Goal => Arrange everything from the line containing "The width and" down to the line containing "will click(230, 291)." as a numbered list, leaving out any blank lines.

Items =>
◆ ◆ ◆ ◆ ◆ ◆ ◆
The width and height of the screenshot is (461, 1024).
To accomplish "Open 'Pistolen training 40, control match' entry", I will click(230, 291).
◆ ◆ ◆ ◆ ◆ ◆ ◆
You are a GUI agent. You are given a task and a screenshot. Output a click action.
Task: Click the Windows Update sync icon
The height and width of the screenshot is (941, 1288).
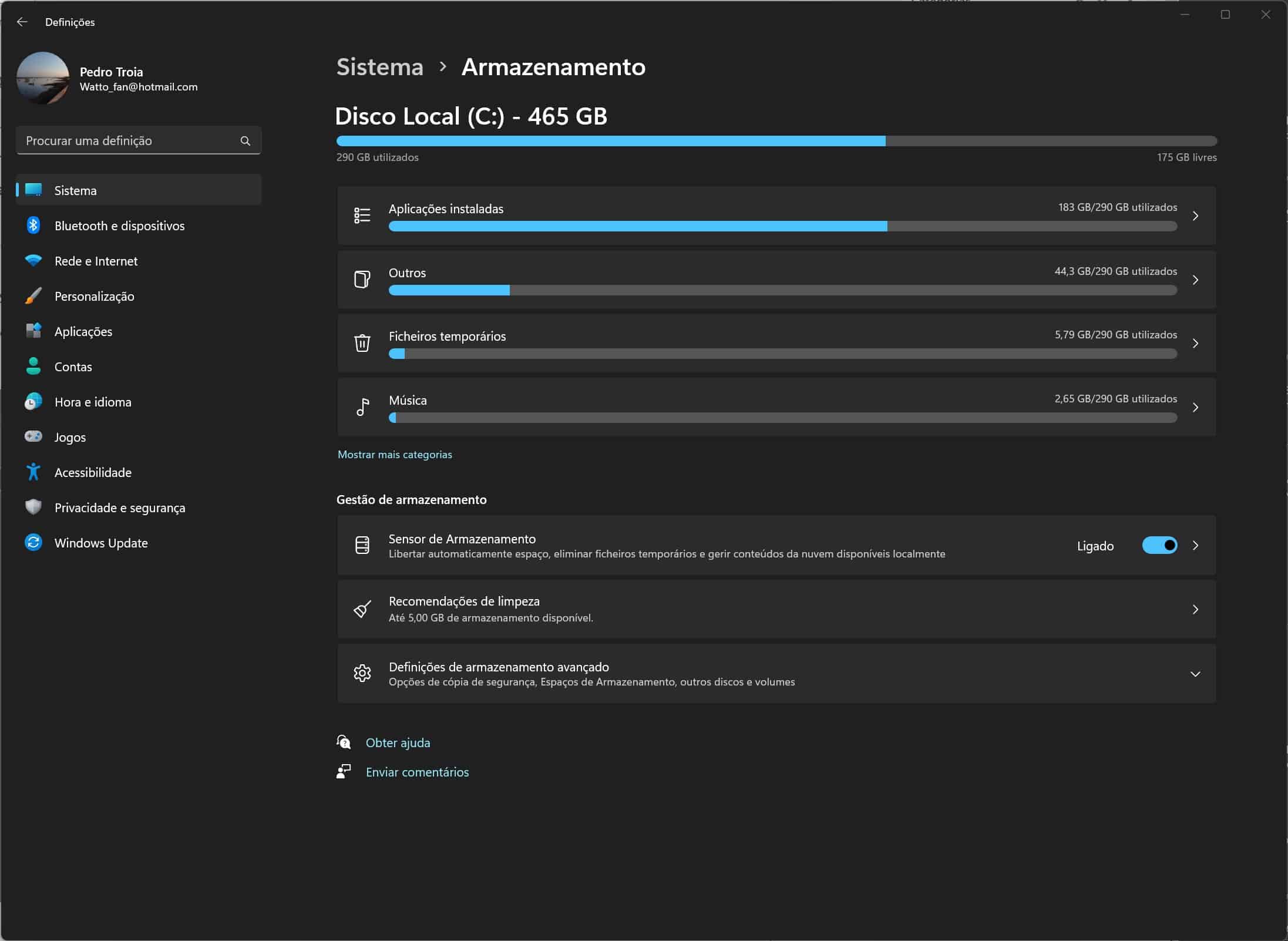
◆ ◆ ◆ ◆ ◆ ◆ ◆
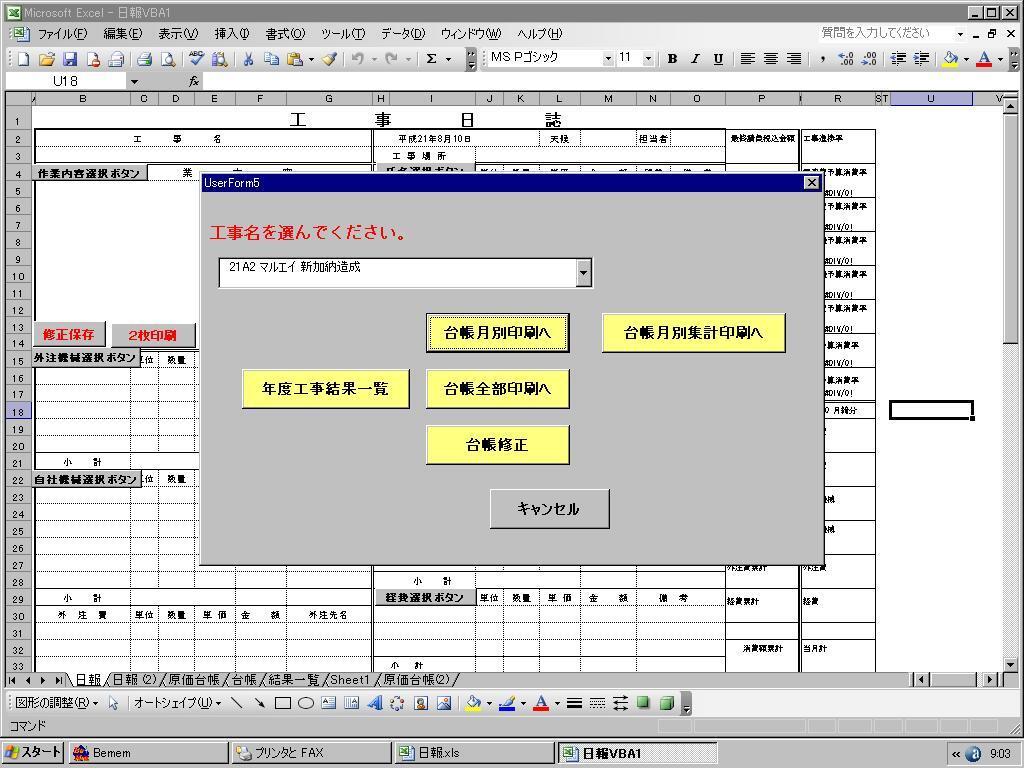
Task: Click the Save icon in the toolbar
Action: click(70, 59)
◆ ◆ ◆ ◆ ◆ ◆ ◆
Full solution =>
1. The width and height of the screenshot is (461, 1024).
2. To accomplish "Open 'Pistolen training 40, control match' entry", I will click(230, 291).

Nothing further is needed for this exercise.